<<<<

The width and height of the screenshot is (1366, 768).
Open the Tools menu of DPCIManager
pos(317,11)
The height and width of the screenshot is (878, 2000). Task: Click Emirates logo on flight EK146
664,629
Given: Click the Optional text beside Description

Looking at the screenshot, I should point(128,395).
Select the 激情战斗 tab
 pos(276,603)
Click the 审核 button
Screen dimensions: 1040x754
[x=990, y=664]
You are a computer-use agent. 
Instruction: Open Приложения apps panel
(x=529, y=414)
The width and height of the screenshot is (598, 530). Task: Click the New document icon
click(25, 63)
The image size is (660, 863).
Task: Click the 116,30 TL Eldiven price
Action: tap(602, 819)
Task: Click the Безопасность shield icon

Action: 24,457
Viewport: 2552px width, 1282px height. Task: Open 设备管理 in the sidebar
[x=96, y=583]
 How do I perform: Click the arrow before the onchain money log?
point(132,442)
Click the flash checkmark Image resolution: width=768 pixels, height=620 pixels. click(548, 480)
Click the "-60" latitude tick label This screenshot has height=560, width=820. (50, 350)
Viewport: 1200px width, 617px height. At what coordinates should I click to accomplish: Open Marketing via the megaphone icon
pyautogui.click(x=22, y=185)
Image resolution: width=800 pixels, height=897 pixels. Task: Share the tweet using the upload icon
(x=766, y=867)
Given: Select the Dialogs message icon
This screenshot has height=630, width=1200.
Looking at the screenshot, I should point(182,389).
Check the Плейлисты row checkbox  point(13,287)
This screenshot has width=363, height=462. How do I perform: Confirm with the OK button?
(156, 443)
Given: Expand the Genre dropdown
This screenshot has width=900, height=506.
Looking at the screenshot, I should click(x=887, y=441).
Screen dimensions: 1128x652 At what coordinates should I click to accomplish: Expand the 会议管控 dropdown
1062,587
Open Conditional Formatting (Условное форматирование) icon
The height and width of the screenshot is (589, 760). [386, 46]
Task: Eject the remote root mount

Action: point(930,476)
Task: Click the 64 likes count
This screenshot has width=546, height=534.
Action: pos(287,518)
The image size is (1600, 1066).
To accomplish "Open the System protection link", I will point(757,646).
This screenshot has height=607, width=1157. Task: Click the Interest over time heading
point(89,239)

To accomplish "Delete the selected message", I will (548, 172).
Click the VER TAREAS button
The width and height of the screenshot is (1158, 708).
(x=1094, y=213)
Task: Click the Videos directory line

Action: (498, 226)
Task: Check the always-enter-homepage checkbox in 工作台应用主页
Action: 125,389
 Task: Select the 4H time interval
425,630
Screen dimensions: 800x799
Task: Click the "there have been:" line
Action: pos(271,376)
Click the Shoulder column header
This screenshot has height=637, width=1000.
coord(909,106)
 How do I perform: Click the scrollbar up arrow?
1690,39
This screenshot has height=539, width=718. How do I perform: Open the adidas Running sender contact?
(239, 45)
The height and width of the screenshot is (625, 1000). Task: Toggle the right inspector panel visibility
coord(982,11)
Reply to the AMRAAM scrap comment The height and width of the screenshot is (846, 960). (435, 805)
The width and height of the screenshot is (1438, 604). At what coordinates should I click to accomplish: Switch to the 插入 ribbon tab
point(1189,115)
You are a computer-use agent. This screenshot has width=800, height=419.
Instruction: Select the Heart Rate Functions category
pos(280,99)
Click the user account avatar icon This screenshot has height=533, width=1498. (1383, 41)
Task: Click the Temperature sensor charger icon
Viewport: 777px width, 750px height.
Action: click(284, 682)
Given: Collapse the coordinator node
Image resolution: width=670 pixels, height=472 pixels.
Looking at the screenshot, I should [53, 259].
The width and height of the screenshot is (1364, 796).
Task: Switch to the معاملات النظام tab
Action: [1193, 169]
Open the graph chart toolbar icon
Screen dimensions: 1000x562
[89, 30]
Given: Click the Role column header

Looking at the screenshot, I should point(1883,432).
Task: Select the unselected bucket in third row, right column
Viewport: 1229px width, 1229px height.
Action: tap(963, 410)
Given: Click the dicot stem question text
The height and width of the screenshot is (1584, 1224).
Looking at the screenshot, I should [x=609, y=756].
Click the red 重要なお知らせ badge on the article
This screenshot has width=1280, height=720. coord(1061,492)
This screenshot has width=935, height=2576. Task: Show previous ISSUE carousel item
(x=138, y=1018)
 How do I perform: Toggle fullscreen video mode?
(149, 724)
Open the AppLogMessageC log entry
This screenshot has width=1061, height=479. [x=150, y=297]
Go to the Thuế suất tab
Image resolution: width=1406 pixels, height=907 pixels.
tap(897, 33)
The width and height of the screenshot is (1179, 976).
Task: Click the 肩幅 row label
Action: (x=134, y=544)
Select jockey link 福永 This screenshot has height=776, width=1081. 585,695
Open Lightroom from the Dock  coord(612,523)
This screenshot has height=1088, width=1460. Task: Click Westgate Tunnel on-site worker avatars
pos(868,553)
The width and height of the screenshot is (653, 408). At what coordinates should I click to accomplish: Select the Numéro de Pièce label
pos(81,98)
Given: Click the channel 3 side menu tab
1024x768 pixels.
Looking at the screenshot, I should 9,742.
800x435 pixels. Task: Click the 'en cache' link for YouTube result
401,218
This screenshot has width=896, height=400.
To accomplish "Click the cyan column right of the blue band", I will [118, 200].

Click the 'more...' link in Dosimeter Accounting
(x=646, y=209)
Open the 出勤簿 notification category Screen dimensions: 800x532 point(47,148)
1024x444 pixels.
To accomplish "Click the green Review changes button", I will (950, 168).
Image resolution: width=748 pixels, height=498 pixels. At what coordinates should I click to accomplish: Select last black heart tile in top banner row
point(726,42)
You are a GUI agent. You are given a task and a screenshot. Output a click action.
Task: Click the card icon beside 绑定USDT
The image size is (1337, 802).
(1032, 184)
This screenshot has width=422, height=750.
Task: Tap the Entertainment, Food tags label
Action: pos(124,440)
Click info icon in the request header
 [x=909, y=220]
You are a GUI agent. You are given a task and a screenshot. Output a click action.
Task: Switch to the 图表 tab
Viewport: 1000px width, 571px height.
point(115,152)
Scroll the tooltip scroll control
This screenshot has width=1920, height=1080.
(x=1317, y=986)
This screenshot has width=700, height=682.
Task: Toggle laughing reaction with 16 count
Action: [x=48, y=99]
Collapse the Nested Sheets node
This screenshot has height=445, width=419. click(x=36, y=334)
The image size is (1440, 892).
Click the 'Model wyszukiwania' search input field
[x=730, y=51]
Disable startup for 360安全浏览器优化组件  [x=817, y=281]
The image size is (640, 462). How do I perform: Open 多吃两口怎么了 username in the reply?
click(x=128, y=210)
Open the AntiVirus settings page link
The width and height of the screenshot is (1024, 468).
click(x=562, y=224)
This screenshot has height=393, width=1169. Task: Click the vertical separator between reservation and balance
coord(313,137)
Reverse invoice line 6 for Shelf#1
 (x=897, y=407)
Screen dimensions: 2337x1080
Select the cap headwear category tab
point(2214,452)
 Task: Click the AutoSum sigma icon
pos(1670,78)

>>>>

Retype all of the material, exactly as written.

The width and height of the screenshot is (1366, 768).
Open the Tools menu of DPCIManager
pos(317,11)
The height and width of the screenshot is (878, 2000). Task: Click Emirates logo on flight EK146
664,629
Given: Click the Optional text beside Description

Looking at the screenshot, I should point(128,395).
Select the 激情战斗 tab
 pos(276,603)
Click the 审核 button
Screen dimensions: 1040x754
[x=990, y=664]
You are a computer-use agent. 
Instruction: Open Приложения apps panel
(x=529, y=414)
The width and height of the screenshot is (598, 530). Task: Click the New document icon
click(25, 63)
The image size is (660, 863).
Task: Click the 116,30 TL Eldiven price
Action: tap(602, 819)
Task: Click the Безопасность shield icon

Action: 24,457
Viewport: 2552px width, 1282px height. Task: Open 设备管理 in the sidebar
[x=96, y=583]
 How do I perform: Click the arrow before the onchain money log?
point(132,442)
Click the flash checkmark Image resolution: width=768 pixels, height=620 pixels. click(548, 480)
Click the "-60" latitude tick label This screenshot has height=560, width=820. (50, 350)
Viewport: 1200px width, 617px height. At what coordinates should I click to accomplish: Open Marketing via the megaphone icon
pyautogui.click(x=22, y=185)
Image resolution: width=800 pixels, height=897 pixels. Task: Share the tweet using the upload icon
(x=766, y=867)
Given: Select the Dialogs message icon
This screenshot has height=630, width=1200.
Looking at the screenshot, I should point(182,389).
Check the Плейлисты row checkbox  point(13,287)
This screenshot has width=363, height=462. How do I perform: Confirm with the OK button?
(156, 443)
Given: Expand the Genre dropdown
This screenshot has width=900, height=506.
Looking at the screenshot, I should click(x=887, y=441).
Screen dimensions: 1128x652 At what coordinates should I click to accomplish: Expand the 会议管控 dropdown
1062,587
Open Conditional Formatting (Условное форматирование) icon
The height and width of the screenshot is (589, 760). [386, 46]
Task: Eject the remote root mount

Action: point(930,476)
Task: Click the 64 likes count
This screenshot has width=546, height=534.
Action: pos(287,518)
The image size is (1600, 1066).
To accomplish "Open the System protection link", I will point(757,646).
This screenshot has height=607, width=1157. Task: Click the Interest over time heading
point(89,239)

To accomplish "Delete the selected message", I will (548, 172).
Click the VER TAREAS button
The width and height of the screenshot is (1158, 708).
(x=1094, y=213)
Task: Click the Videos directory line

Action: (498, 226)
Task: Check the always-enter-homepage checkbox in 工作台应用主页
Action: 125,389
 Task: Select the 4H time interval
425,630
Screen dimensions: 800x799
Task: Click the "there have been:" line
Action: pos(271,376)
Click the Shoulder column header
This screenshot has height=637, width=1000.
coord(909,106)
 How do I perform: Click the scrollbar up arrow?
1690,39
This screenshot has height=539, width=718. How do I perform: Open the adidas Running sender contact?
(239, 45)
The height and width of the screenshot is (625, 1000). Task: Toggle the right inspector panel visibility
coord(982,11)
Reply to the AMRAAM scrap comment The height and width of the screenshot is (846, 960). (435, 805)
The width and height of the screenshot is (1438, 604). At what coordinates should I click to accomplish: Switch to the 插入 ribbon tab
point(1189,115)
You are a computer-use agent. This screenshot has width=800, height=419.
Instruction: Select the Heart Rate Functions category
pos(280,99)
Click the user account avatar icon This screenshot has height=533, width=1498. (1383, 41)
Task: Click the Temperature sensor charger icon
Viewport: 777px width, 750px height.
Action: click(284, 682)
Given: Collapse the coordinator node
Image resolution: width=670 pixels, height=472 pixels.
Looking at the screenshot, I should [53, 259].
The width and height of the screenshot is (1364, 796).
Task: Switch to the معاملات النظام tab
Action: [1193, 169]
Open the graph chart toolbar icon
Screen dimensions: 1000x562
[89, 30]
Given: Click the Role column header

Looking at the screenshot, I should point(1883,432).
Task: Select the unselected bucket in third row, right column
Viewport: 1229px width, 1229px height.
Action: tap(963, 410)
Given: Click the dicot stem question text
The height and width of the screenshot is (1584, 1224).
Looking at the screenshot, I should [x=609, y=756].
Click the red 重要なお知らせ badge on the article
This screenshot has width=1280, height=720. coord(1061,492)
This screenshot has width=935, height=2576. Task: Show previous ISSUE carousel item
(x=138, y=1018)
 How do I perform: Toggle fullscreen video mode?
(149, 724)
Open the AppLogMessageC log entry
This screenshot has width=1061, height=479. [x=150, y=297]
Go to the Thuế suất tab
Image resolution: width=1406 pixels, height=907 pixels.
tap(897, 33)
The width and height of the screenshot is (1179, 976).
Task: Click the 肩幅 row label
Action: (x=134, y=544)
Select jockey link 福永 This screenshot has height=776, width=1081. 585,695
Open Lightroom from the Dock  coord(612,523)
This screenshot has height=1088, width=1460. Task: Click Westgate Tunnel on-site worker avatars
pos(868,553)
The width and height of the screenshot is (653, 408). At what coordinates should I click to accomplish: Select the Numéro de Pièce label
pos(81,98)
Given: Click the channel 3 side menu tab
1024x768 pixels.
Looking at the screenshot, I should 9,742.
800x435 pixels. Task: Click the 'en cache' link for YouTube result
401,218
This screenshot has width=896, height=400.
To accomplish "Click the cyan column right of the blue band", I will [118, 200].

Click the 'more...' link in Dosimeter Accounting
(x=646, y=209)
Open the 出勤簿 notification category Screen dimensions: 800x532 point(47,148)
1024x444 pixels.
To accomplish "Click the green Review changes button", I will (950, 168).
Image resolution: width=748 pixels, height=498 pixels. At what coordinates should I click to accomplish: Select last black heart tile in top banner row
point(726,42)
You are a GUI agent. You are given a task and a screenshot. Output a click action.
Task: Click the card icon beside 绑定USDT
The image size is (1337, 802).
(1032, 184)
This screenshot has width=422, height=750.
Task: Tap the Entertainment, Food tags label
Action: pos(124,440)
Click info icon in the request header
 [x=909, y=220]
You are a GUI agent. You are given a task and a screenshot. Output a click action.
Task: Switch to the 图表 tab
Viewport: 1000px width, 571px height.
point(115,152)
Scroll the tooltip scroll control
This screenshot has width=1920, height=1080.
(x=1317, y=986)
This screenshot has width=700, height=682.
Task: Toggle laughing reaction with 16 count
Action: [x=48, y=99]
Collapse the Nested Sheets node
This screenshot has height=445, width=419. click(x=36, y=334)
The image size is (1440, 892).
Click the 'Model wyszukiwania' search input field
[x=730, y=51]
Disable startup for 360安全浏览器优化组件  [x=817, y=281]
The image size is (640, 462). How do I perform: Open 多吃两口怎么了 username in the reply?
click(x=128, y=210)
Open the AntiVirus settings page link
The width and height of the screenshot is (1024, 468).
click(x=562, y=224)
This screenshot has height=393, width=1169. Task: Click the vertical separator between reservation and balance
coord(313,137)
Reverse invoice line 6 for Shelf#1
 (x=897, y=407)
Screen dimensions: 2337x1080
Select the cap headwear category tab
point(2214,452)
 Task: Click the AutoSum sigma icon
pos(1670,78)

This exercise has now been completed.